_DIRECTIONS FOR THIS TASK_.
Retype the rows from the line with "Given: Collapse the Channel Actions section" to the line with "Looking at the", both included, and leave out the pictures.

_RAW RECORDS_.
>> BEGIN

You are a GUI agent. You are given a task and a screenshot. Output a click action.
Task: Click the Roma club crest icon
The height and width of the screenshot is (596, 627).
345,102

>> END
>> BEGIN

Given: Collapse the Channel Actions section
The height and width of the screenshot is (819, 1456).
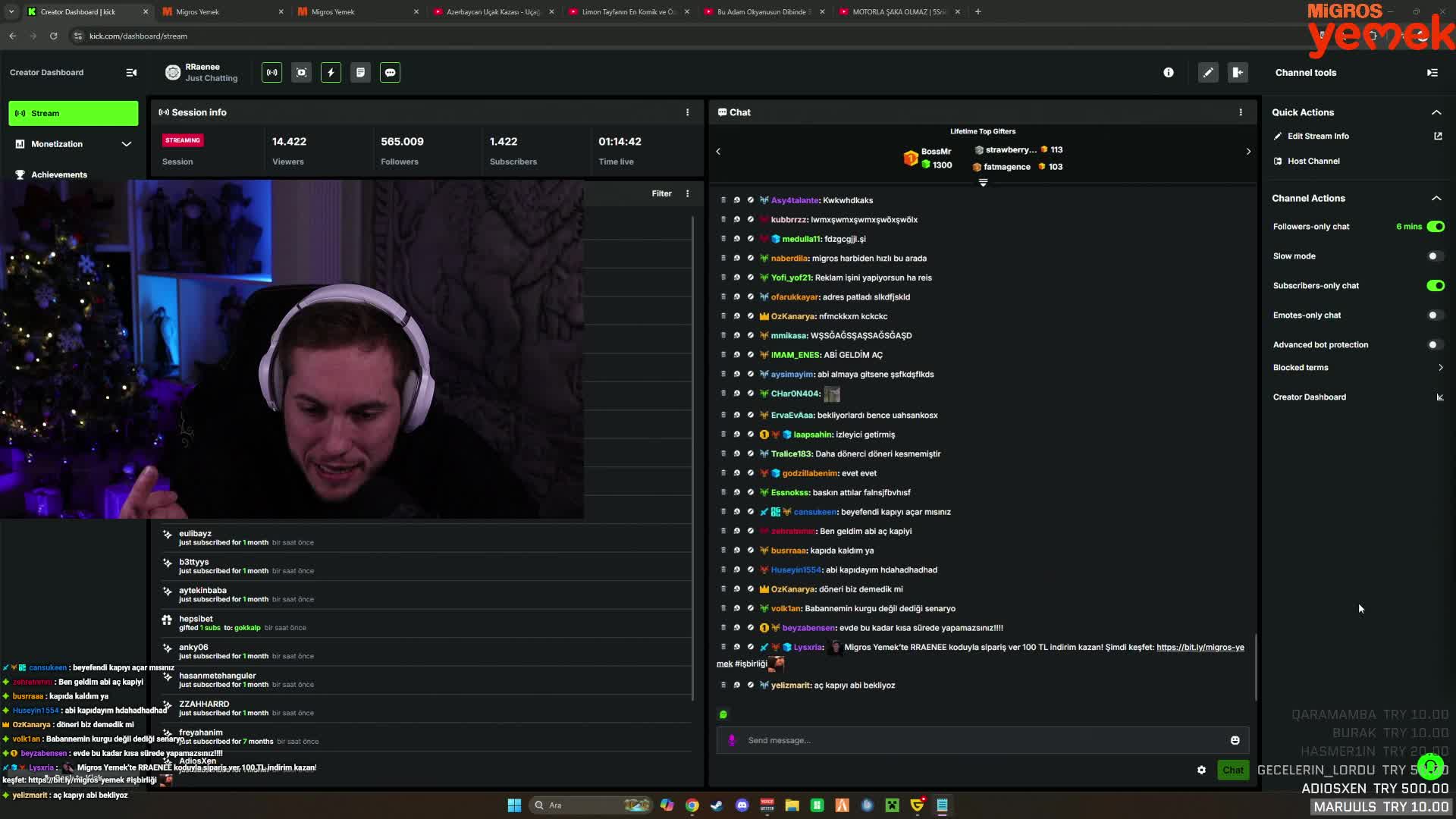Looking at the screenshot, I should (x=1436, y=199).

>> END

_EXPECTED ANSWER_.
Given: Collapse the Channel Actions section
The height and width of the screenshot is (819, 1456).
Looking at the screenshot, I should (x=1436, y=199).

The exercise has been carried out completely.